Image © Brett Florens


Image © Brett Florens


Because we can instantly see if a skin colour is right or wrong, colour management for portrait printing is even more critical than for other subjects. Generic downloaded paper profiles probably wont be quite accurate enough. Lighter skin colours contain small percentages of ink and the profile only needs to be off by a few percent for skin colour to look wrong. Getting custom printer profiles made for your printer will pay dividends. You’ll get better skin tones on your first print.

If you are using Photoshop then the choice of working space profile is still important. Many social photographers work in sRGB as that is what the labs that they use for printing ask for, and they assume that skin colours are probably within the gamut (range) of sRGB. However, as a species we display a huge range of skin colours and many redder skin colours in character portraits or make up in glamour of fashion shots will be outside of sRGB, and sometimes even Adobe RGB. If you are taking high contrast, dynamic, colourful stylised portraits then a larger working space could be beneficial. Lightroom always uses a large gamut working space.

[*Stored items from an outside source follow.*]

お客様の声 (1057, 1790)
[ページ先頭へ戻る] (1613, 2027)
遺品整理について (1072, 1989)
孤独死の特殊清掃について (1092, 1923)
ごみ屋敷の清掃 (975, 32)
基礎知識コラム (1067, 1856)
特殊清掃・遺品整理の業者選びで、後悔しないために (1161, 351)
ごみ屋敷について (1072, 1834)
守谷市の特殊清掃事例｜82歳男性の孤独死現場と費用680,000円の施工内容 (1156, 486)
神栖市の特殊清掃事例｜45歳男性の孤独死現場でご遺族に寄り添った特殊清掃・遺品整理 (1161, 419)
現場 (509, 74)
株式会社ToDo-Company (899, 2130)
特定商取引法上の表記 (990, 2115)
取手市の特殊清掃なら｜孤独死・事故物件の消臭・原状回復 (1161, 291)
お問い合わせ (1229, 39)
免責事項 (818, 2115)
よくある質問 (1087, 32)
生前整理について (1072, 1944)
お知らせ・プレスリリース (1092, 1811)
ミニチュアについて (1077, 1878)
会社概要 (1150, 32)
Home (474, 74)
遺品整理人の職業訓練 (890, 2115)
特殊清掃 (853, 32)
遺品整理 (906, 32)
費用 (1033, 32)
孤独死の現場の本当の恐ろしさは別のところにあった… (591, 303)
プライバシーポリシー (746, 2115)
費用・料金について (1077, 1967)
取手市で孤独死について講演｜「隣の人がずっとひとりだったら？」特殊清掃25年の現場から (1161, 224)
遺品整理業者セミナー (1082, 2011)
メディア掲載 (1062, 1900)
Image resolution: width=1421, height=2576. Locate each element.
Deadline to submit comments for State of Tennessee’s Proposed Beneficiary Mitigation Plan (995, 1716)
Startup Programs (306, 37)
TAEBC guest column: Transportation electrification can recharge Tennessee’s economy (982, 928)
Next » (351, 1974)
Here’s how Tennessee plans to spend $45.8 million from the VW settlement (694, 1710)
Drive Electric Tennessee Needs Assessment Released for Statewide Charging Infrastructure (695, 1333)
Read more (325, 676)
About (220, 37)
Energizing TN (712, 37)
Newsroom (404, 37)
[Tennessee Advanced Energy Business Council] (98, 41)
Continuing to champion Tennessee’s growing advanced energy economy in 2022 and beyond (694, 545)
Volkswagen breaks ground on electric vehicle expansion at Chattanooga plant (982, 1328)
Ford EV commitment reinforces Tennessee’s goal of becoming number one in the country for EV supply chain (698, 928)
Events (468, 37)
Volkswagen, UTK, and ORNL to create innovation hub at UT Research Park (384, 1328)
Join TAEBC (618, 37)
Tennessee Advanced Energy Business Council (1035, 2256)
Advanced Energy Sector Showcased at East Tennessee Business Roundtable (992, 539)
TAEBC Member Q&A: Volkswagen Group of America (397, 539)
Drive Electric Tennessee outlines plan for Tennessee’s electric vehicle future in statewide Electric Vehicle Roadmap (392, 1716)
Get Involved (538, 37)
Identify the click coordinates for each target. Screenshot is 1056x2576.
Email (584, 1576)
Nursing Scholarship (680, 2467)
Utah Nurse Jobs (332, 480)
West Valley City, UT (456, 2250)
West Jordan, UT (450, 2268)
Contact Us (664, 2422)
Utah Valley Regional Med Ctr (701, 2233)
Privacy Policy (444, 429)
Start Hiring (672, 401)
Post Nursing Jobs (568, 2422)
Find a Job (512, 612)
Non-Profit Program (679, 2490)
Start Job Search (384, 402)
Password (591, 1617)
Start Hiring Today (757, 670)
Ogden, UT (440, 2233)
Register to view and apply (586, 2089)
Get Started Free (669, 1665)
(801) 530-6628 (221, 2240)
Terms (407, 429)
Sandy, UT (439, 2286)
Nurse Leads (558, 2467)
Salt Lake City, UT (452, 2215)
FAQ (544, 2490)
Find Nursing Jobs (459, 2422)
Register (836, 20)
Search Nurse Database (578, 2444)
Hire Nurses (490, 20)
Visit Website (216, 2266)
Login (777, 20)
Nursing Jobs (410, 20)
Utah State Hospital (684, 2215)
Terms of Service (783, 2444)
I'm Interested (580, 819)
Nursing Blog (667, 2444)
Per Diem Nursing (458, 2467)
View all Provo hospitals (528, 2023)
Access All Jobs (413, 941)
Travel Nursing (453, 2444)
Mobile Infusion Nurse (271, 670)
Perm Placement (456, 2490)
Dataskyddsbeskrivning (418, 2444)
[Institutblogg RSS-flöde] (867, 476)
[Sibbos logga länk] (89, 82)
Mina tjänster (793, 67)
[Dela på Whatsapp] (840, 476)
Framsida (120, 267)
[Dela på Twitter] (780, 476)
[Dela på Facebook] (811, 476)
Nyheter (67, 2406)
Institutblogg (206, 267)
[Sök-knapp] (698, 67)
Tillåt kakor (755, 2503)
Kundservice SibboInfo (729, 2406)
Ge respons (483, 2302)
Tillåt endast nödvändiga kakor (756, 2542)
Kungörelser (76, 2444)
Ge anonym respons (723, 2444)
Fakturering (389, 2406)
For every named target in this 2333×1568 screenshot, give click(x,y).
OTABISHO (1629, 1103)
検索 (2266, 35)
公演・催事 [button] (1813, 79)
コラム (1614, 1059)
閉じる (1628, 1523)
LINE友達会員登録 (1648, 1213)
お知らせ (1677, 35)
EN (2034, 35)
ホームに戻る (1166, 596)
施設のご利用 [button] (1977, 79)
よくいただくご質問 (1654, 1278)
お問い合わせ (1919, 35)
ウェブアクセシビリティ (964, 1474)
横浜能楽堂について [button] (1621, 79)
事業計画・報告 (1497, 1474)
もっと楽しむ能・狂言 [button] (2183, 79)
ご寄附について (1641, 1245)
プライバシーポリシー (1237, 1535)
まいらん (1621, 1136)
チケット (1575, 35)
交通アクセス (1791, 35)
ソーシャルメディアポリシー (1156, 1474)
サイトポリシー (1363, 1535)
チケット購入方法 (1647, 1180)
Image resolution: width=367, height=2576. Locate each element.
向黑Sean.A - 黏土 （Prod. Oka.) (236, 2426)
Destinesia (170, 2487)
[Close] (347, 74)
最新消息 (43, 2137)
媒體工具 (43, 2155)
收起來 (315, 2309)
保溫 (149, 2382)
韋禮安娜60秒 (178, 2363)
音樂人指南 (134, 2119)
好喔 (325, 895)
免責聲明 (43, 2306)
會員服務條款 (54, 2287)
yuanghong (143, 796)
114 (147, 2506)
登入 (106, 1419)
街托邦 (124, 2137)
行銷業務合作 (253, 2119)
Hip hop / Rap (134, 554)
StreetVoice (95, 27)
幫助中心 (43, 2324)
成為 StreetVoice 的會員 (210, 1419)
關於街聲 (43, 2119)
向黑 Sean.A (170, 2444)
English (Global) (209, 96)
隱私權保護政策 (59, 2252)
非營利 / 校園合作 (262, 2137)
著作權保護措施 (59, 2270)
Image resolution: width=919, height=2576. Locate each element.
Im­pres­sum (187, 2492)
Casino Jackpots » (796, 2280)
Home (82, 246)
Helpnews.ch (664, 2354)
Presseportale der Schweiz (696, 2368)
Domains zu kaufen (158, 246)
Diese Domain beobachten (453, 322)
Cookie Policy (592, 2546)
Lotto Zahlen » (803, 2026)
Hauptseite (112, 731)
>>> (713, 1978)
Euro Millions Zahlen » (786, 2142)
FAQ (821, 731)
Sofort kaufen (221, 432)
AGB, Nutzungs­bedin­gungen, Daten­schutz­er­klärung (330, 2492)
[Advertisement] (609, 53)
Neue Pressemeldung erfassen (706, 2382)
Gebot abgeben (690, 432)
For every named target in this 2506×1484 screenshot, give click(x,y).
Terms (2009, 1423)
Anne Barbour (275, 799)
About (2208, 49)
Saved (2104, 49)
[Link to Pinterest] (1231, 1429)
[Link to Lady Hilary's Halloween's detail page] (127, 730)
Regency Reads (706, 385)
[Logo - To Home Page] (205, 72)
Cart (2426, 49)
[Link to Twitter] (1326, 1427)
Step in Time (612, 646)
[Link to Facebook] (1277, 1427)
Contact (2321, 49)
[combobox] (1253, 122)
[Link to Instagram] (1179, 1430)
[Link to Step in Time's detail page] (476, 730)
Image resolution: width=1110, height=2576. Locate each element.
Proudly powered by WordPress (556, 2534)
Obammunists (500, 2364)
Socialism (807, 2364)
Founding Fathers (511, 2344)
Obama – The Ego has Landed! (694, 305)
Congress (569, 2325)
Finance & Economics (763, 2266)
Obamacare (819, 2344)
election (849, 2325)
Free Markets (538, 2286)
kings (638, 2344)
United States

When printing a portrait with a printer profile rendering intent choice is as important as ever. See our blog post on Rendering Intents for a good introduction. Perceptual rendering will often retain more subtlety of tone and colour in portraits and keep highlight detail in wedding dresses or other high key subjects. Saturation should only be used for quite brash style portraits. Relative Colorimetric can be used for less saturated subjects.


Image © Brett Florens

As with every type of photography the style you choose will often direct you to one type of paper or another that delivers the look you want. Colour management options also play their part in that look. For portraiture it is vital that you think carefully about the choices and vary what you use for different styles and customer types.